Je pense toute la journée que l'impartialité est objectivement impossible, parce que chacun de nous, en dernier lieu, a une attitude qui la rend partiale, impartiale serait compréhensible et bénéfique, sauf dans les circonstances d'une bataille contre l'élite dirigeante, dans l'espoir que cette guerre puisse produire une nouvelle classe politique, ou dans l'espoir qu'une troisième alternative ferait cette réalité. Comme je l'ai déjà dit, je fais partie de ce groupe depuis un certain temps, qui croyait que la société albanaise pouvait produire une troisième alternative, qui pourrait marquer une danse de qualité dans la politique albanaise.
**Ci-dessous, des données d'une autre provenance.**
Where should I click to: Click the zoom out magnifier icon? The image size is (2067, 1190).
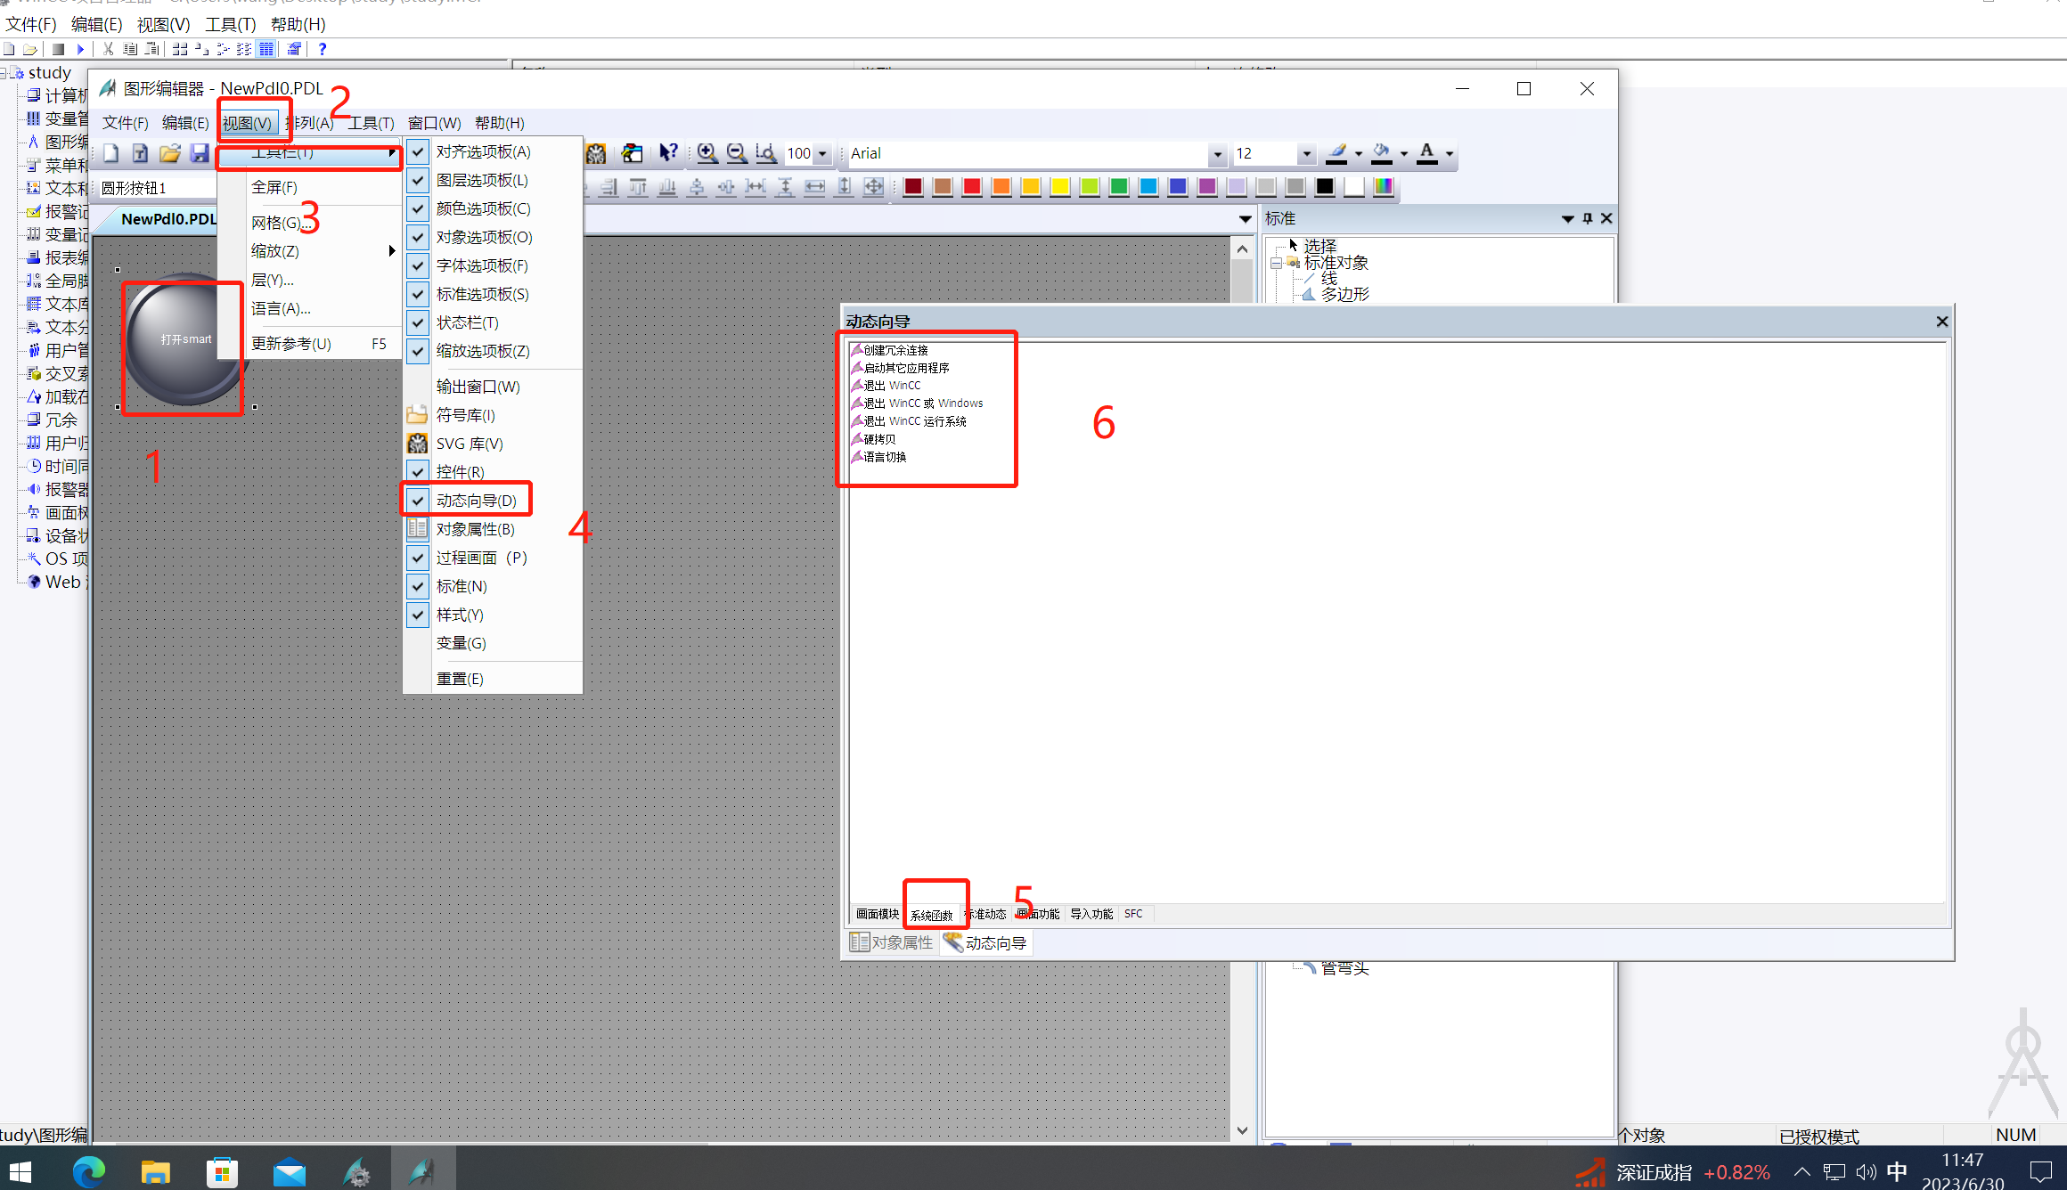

Une période que j'ai cru, toujours naïvement, que la société albanaise dans son ensemble est meilleure que sa classe politique, et que cette société serait en mesure de produire une meilleure option, plus vierge, meilleure volonté, plus honnête, plus optimiste que les deux alternatives au pouvoir. Mais je ne suis plus si naïve. Attendre que la société albanaise produise une meilleure chose que la classe politique actuelle, c'est comme attendre qu'elle devienne la demoiselle d'honneur de la marque. C'est impossible. Parce que la société albanaise est pourrie, pourrie, est dans un état corrompu et pervers, plus précisément dans un état anomaque, et nous n'avons pas cette situation de la classe politique. Pas du tout ! C'est notre état. C'est une fatalité. Cela signifie qu'aujourd'hui, en tant que collectifs nationaux, nous ne pourrions être différents. Nous sommes au moment d'un bal historique. Au printemps. On est de retour. Horriblement en arrière. Et je ne trouve pas une preuve plus criante de ce contrecoup que l'aveuglement de certains qui sont trop nombreux pour distinguer entre le plus grand mal et le moindre mal qui, dans notre cas, est si facile à faire. Car le pire mal ne fait rien pour se déguiser. Au contraire, il n'y a pas de jours où il ne se présente pas devant nous sous la forme la plus brutale. Au fait, avez-vous vu le programme “Real Story” lundi dernier?